_WHAT IS BEING ASKED_
Beginning at whichever line contains "專欄作家 (101, 2545)", reproduce each line of the records below word for word, ending with the last, and add nothing.

_SUPPLIED RECORDS_
***

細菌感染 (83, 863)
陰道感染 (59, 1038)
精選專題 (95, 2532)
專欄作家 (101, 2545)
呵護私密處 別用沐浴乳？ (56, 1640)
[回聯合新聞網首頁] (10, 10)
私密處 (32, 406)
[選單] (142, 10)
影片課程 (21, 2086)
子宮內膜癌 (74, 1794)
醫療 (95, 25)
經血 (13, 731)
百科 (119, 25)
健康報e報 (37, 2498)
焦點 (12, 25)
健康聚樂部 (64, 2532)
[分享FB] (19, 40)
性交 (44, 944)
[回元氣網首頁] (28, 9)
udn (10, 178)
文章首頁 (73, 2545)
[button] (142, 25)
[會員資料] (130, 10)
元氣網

***

_WRITTEN ANSWER_
專欄作家 (101, 2545)
呵護私密處 別用沐浴乳？ (56, 1640)
[回聯合新聞網首頁] (10, 10)
私密處 (32, 406)
[選單] (142, 10)
影片課程 (21, 2086)
子宮內膜癌 (74, 1794)
醫療 (95, 25)
經血 (13, 731)
百科 (119, 25)
健康報e報 (37, 2498)
焦點 (12, 25)
健康聚樂部 (64, 2532)
[分享FB] (19, 40)
性交 (44, 944)
[回元氣網首頁] (28, 9)
udn (10, 178)
文章首頁 (73, 2545)
[button] (142, 25)
[會員資料] (130, 10)
元氣網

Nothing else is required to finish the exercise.